Risk Factors Associated with Subdural Hygroma after Decompressive Craniectomy in Patients with Traumatic Brain Injury : A Comparative Study.
10.3340/jkns.2011.49.6.355
- Author:
Sei Woong JEON
1
;
Jong Hun CHOI
;
Tae Won JANG
;
Seung Myung MOON
;
Hyung Sik HWANG
;
Je Hoon JEONG
Author Information
1. Department of Neurosurgery, College of Medicine, Hallym University, Seoul, Korea. neuri71@gmail.com
- Publication Type:Comparative Study ; Original Article
- Keywords:
Subdural hygroma;
Decompressive craniectomy;
Traumatic brain injury;
Risk factor;
Cerebrospinal fluid
- MeSH:
Arachnoid;
Brain Injuries;
Craniocerebral Trauma;
Decompressive Craniectomy;
Glasgow Outcome Scale;
Humans;
Hydrocephalus;
Membranes;
Retrospective Studies;
Risk Factors;
Subarachnoid Hemorrhage;
Subdural Effusion
- From:Journal of Korean Neurosurgical Society
2011;49(6):355-358
- CountryRepublic of Korea
- Language:English
-
Abstract:
OBJECTIVE: Subdural hygroma (SDG) is a complication occurring after head trauma that may occur secondary to decompressive craniectomy (DC). However, the mechanism underlying SDG formation is not fully understood. Also, the relationship between the operative technique of DC or the decompressive effect and the occurrence and pathophysiology of SDG has not been clarified. Purpose of this study was to investigate the risk factors of SDG after DC in our series. METHODS: From January 2004 to December 2008, DC was performed in 85 patients who suffered from traumatic brain injury. We retrospectively reviewed the clinical and radiological features. For comparative analysis, we divided the patients into 2 groups : one group with SDG after craniectomy (19 patients; 28.4% of the total sample), the other group without SDG (48 patients; 71.6%). The risk factors for developing SDG were then analyzed. RESULTS: The mean Glasgow Outcome Scale (GOS) scores at discharge of the groups with and without SDG were 2.8 and 3.1, respectively (p<0.0001). Analysis of radiological factors showed that a midline shift in excess of 5 mm on CT scans was present in 19 patients (100%) in the group with SDG and in 32 patients (66.7%) in the group without SDG (p<0.05).

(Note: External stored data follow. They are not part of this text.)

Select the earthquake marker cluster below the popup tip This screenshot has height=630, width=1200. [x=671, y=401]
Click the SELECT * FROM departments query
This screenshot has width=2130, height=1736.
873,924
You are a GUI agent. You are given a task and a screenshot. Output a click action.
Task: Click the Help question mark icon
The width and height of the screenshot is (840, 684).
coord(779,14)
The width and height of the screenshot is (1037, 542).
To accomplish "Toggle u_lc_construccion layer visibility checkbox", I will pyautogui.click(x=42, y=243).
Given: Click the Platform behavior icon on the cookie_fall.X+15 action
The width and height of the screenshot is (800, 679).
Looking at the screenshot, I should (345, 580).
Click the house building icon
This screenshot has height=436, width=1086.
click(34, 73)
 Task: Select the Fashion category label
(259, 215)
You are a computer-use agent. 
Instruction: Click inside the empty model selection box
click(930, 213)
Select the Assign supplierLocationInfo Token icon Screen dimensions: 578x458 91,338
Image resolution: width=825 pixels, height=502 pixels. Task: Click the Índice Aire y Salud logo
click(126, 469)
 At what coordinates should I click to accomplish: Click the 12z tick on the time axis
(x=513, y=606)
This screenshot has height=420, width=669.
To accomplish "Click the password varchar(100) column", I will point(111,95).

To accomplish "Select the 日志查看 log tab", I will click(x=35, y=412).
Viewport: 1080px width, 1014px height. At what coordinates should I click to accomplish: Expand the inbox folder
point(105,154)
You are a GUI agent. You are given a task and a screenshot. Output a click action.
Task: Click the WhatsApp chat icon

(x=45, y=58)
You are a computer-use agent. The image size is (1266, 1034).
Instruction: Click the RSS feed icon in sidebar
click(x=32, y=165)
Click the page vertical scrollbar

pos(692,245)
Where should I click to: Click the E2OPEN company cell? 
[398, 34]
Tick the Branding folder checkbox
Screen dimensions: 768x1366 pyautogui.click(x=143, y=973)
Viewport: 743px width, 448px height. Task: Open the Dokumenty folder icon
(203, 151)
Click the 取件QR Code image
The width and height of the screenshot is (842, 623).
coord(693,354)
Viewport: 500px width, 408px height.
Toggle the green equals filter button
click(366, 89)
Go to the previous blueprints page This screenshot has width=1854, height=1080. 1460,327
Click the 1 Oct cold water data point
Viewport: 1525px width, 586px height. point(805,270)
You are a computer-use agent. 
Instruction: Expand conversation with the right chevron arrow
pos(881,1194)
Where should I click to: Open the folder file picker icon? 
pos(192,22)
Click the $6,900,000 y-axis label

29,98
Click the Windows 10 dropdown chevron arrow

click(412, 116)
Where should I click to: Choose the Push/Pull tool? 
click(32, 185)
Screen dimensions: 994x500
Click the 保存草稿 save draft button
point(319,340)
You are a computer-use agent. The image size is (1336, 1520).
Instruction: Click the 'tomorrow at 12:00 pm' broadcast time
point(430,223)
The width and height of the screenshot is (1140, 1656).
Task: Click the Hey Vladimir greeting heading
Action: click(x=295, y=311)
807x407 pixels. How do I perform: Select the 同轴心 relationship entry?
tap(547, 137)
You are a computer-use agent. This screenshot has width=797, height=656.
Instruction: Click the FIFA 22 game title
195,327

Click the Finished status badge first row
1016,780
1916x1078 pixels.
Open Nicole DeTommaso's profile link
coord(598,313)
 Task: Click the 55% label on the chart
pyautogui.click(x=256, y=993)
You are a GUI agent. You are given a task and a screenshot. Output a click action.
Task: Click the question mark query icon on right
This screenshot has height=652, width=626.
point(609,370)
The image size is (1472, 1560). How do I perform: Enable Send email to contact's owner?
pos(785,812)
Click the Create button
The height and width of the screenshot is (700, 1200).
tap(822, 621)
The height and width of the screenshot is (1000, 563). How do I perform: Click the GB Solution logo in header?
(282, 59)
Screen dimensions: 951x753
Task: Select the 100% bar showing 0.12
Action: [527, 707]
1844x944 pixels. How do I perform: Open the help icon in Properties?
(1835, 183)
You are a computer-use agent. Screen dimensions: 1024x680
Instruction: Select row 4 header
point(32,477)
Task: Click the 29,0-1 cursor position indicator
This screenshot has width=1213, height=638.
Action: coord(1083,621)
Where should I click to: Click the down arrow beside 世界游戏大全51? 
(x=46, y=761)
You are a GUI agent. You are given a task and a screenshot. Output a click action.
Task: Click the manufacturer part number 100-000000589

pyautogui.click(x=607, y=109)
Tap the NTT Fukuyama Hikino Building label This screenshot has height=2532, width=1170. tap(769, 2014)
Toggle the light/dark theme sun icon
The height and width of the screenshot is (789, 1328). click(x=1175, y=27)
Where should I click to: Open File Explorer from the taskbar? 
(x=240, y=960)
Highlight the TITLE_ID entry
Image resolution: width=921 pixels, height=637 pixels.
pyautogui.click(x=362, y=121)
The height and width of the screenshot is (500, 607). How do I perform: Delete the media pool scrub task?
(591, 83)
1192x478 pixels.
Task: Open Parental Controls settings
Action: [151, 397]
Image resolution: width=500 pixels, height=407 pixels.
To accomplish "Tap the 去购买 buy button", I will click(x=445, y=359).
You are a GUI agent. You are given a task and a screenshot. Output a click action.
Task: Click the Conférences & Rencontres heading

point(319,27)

An accompanying subarachnoid hemorrhage (SAH) was seen in 17 patients (89.5%) in the group with SDG and in 29 patients (60.4%) in the group without SDG (p<0.05). Delayed hydrocephalus accompanied these findings in 10 patients (52.6%) in the group with SDG, versus 5 patients (10.4%) in the group without SDG (p<0.05). On CT, compression of basal cisterns was observed in 14 members (73.7%) in the group with SDG and in 18 members of the group without SDG (37.5%) (p<0.007). Furthermore, tearing of the arachnoid membrane, as observed on CT, was more common in all patients in the group with SDG (100%) than in the group without SDG (31 patients; 64.6%) (p<0.05). CONCLUSION: GOS showed statistically significant difference in the clinical risk factors for SDG between the group with SDG and the group without SDG. Analysis of radiological factors indicated that a midline shifting exceeding 5 mm, SAH, delayed hydrocephalus, compression of basal cisterns, and tearing of the arachnoid membrane were significantly more common in patients with SDG.